Hello there!

*Autoencoders* (AE) are neural networks which are trained to learn a compressed representation of the inputs they are fed. For instance, they can be employed for compressing images... although they are no match for specific algorithms such as JPEG. I employed them successfully in the past for anomaly detection in real-time signal processing. 

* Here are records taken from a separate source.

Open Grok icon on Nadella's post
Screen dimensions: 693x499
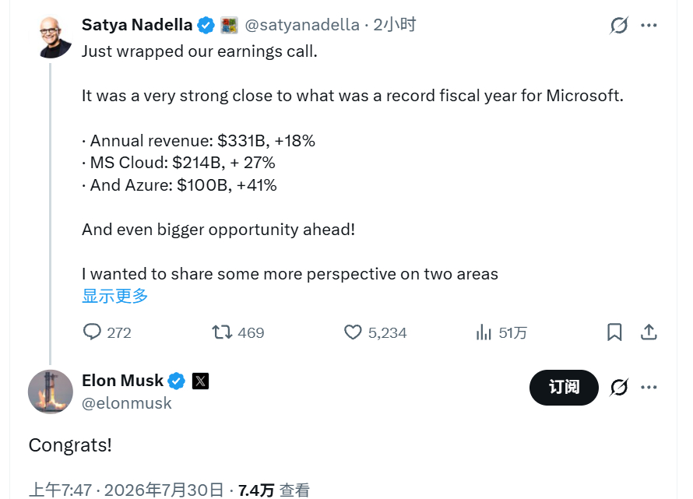tap(619, 25)
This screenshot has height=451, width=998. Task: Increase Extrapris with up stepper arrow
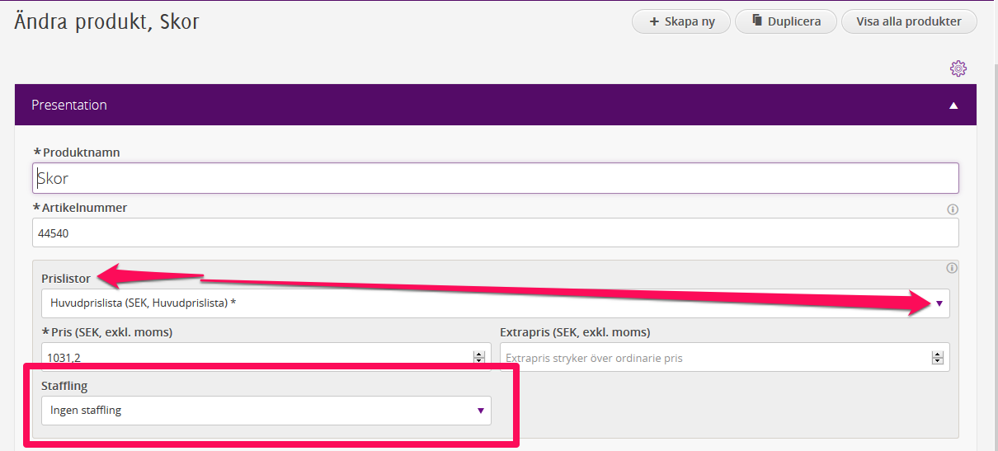[x=937, y=354]
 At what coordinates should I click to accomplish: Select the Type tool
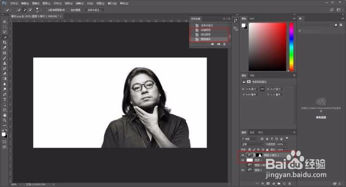pyautogui.click(x=4, y=100)
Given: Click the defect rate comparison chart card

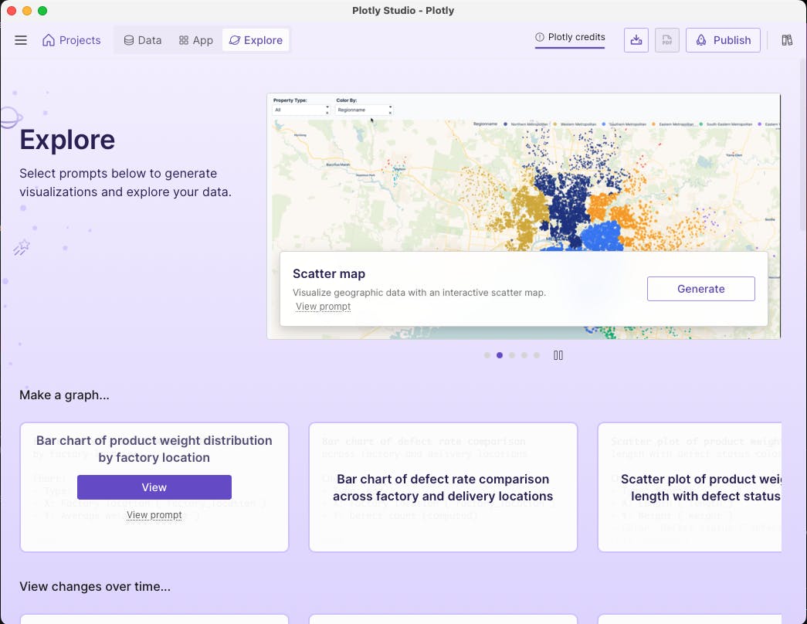Looking at the screenshot, I should tap(442, 487).
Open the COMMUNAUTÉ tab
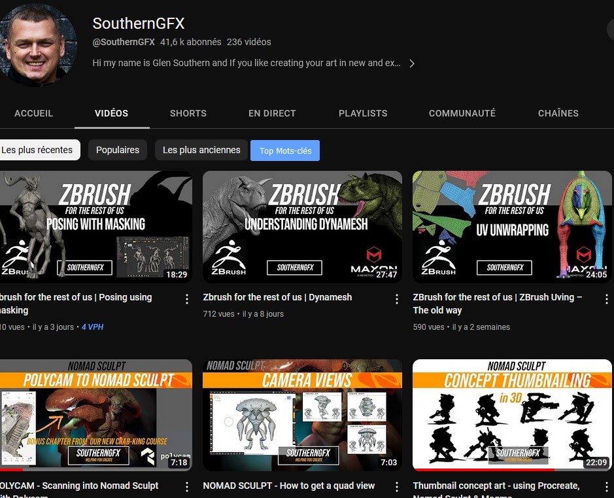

AE have a symmetric hour-glass shape. The two symmetric parts are known as the **encoder** and than **decoder**, respectively (..oh really?). The encoder takes the original inputs and compress them into **codes**. The decoder tries to reconstruct the original inputs from these codes. AE are trained by minimizing a *reconstruction error*, i.e. some measure of the difference between the original patterns and the reconstructed ones.

In this notebook I will show you how **the dimensionality reduction performed by a simple AE (made using Keras) is more interesting than that of PCA or ICA**, at least for visualization purposes. In particular, I will be comparing the codes of an AE with 1 hidden layer of 2 neurons (yeah... that corresponds to a massive compression, over 150x) against the first 2 principal components of the Mercedes dataset many of you are already familiar with.

It won't take long, so bear with me for a while and upvote this notebook if you liked it. If you are interested in Autoencoders I strongly suggest you to have a look at [this Keras blog][1]. 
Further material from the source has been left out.